Commenting on the mayor of Budapest, Gulyas said that Gergely Karacsony “has been behaving as if he sees his municipal position as a springboard” for his bid to become prime minister after the 2022 election. Karacsony, he added, sought political conflicts with the government “in areas where we used to see eye to eye”.
Leftist leader Ferenc Gyurcsany had made a strategic decision to “attack” the government’s measures during the pandemic, he said, adding that it was “regrettable” that Karacsony “has followed suit”.
On another subject, the minister said that racist remarks made by a professor of Szeged University were incompatible with values held by the government, and expressed the government’s apologies for having proposed that Laszlo Gulyas receive a high state order.
Parbeszed opposes reopening of kindergartens, schools
The opposition Parbeszed party on Thursday called on the government withdraw its decision to fully reopen kindergartens, adding that younger pupils in primary schools should be allowed to stay home beyond that date.
Bence Tordai told an online press conference that the government’s decision to reopen kindergartens and primary schools affected some 660,000 kindergarten children and lower graders, as well as 1,.2 million parents.
He added that many “responsible” parents would probably keep their children at home and many teachers would not return to the classroom either.
Tordai asked parents to put safety first and send their children back to school only if their supervision cannot be ensured in any other way.
Maruzsa: Education requires ‘careful, gradual’ reopening
Schools must be reopened “cautiously and gradually”, the state secretary in charge of public education said on Thursday, adding that a “smaller circle” of schools would open at a slower rate than originally planned.
Zoltan Maruzsa said kindergartens and primary schools for the first four grades will open on Monday, while children in grades 5-8 and secondary school students will go back to their classrooms on May 10.
Maruzsa told an online press briefing that teachers who registered for vaccination had received their shots.

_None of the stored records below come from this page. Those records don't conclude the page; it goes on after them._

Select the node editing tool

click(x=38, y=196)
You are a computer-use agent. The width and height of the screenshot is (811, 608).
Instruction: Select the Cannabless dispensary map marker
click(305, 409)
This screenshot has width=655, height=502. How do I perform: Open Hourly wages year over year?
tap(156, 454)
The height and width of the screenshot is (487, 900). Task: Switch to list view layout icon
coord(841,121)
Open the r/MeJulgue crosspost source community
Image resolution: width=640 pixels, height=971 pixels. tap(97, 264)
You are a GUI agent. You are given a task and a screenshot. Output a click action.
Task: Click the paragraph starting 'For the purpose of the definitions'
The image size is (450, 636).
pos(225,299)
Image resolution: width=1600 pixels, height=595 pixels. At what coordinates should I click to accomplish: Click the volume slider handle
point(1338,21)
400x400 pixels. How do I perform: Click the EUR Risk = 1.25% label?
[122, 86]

By last Sunday, 200,000 teachers and other schools staff received at least their first shots, he added.
No infection hotspots have formed around creches which have been open since March 8, he said.
Concerning the reopening of kindergartens and primary schools for the younger children, Maruzsa said that more and more parents were returning to their jobs as the economy was restarting, and the number of children taken to school or kindergarten to be supervised during the day was increasing. On Wednesday, he said, 11 percent of children turned up at kindergartens.

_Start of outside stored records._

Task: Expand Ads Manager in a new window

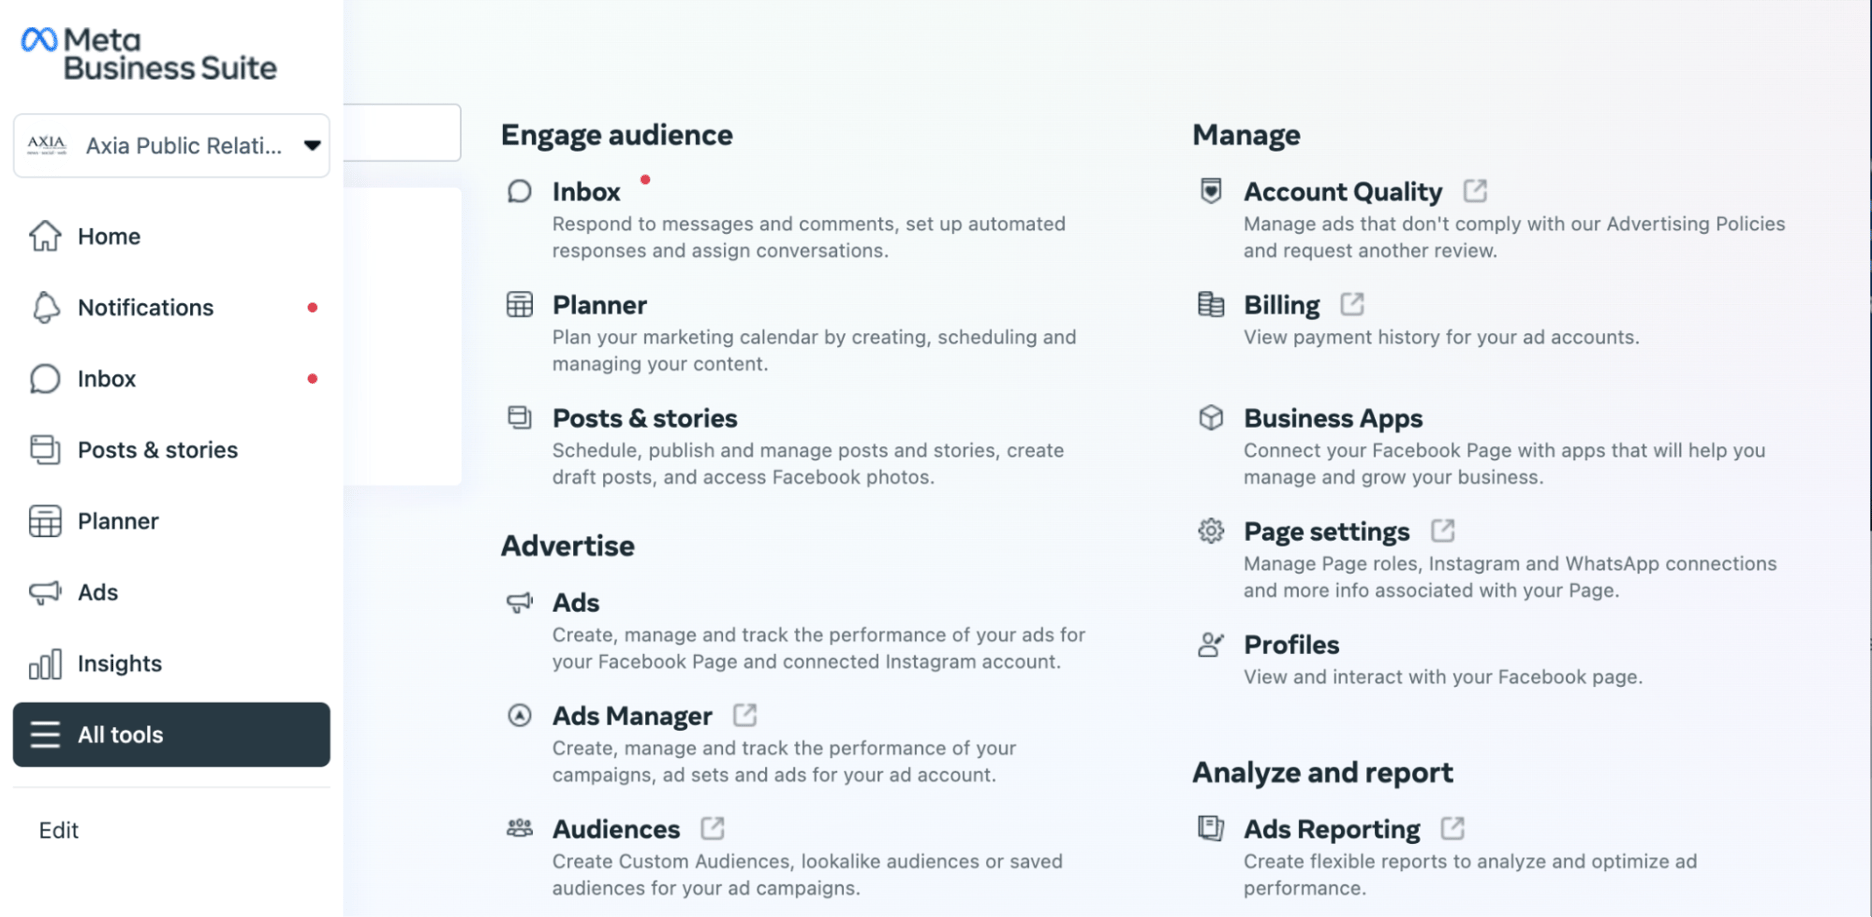Action: coord(744,715)
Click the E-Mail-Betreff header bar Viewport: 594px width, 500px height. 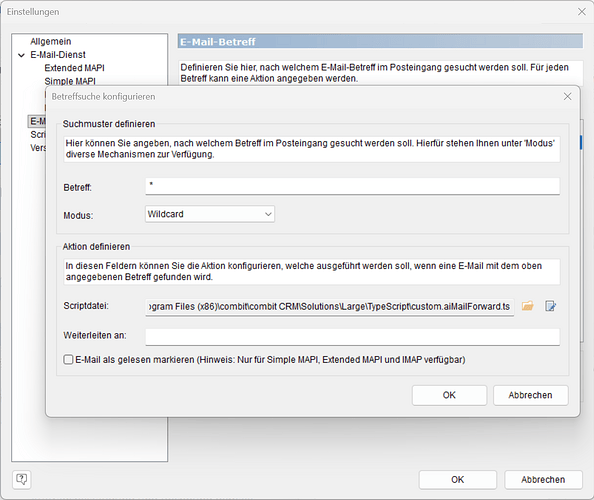tap(380, 41)
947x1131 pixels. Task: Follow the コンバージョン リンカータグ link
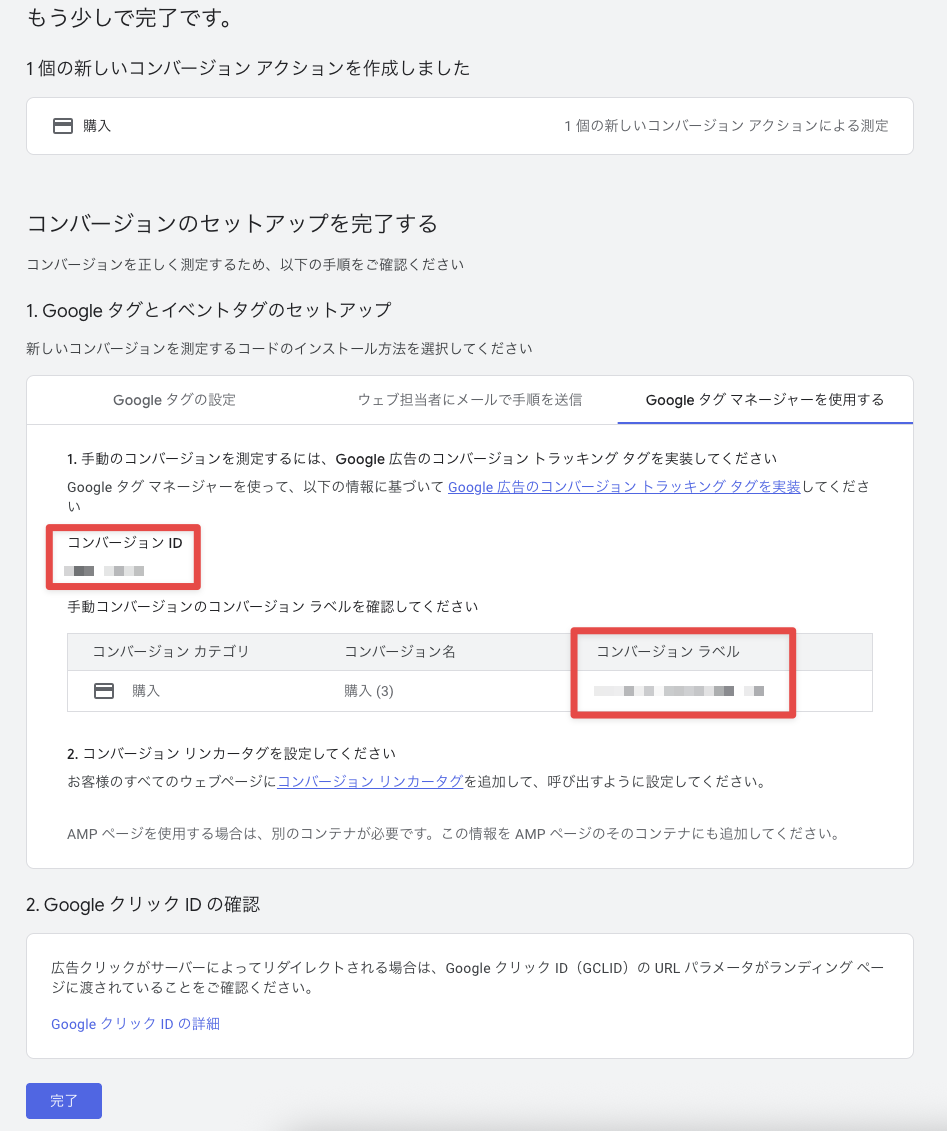point(370,782)
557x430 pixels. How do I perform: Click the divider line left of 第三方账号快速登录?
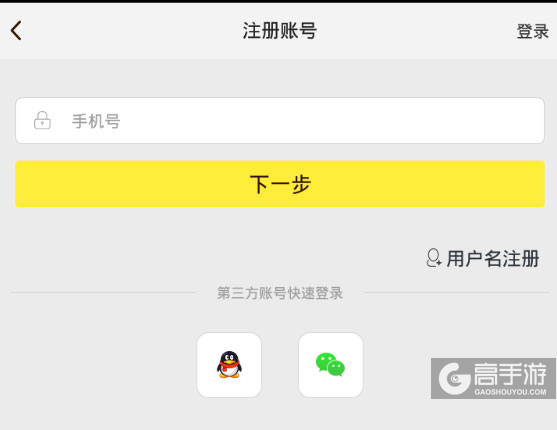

“Children are less susceptible to the virus,” he said, adding that the number of infections in the lower grades was “half to a third” of that in higher grades.
When schools reopen, measures such as temperature checks, disinfection and physical distancing will again be applied, he said. As for physical distancing, Maruzsa said that classes could not be halved because “that would require twice as many teachers”. Teachers in the classroom education cannot be expected to hold online classes simultaneously, he said.
Parents reluctant to send their children back to the kindergarten or school can apply for permission to headmasters and headmistresses, though students who skip more than 250 classes in a school year could be required to take an exam.
The heads of the National Teachers’ Corps and trade union PSZ welcomed the government’s decision on reopening schools, Maruzsa insisted.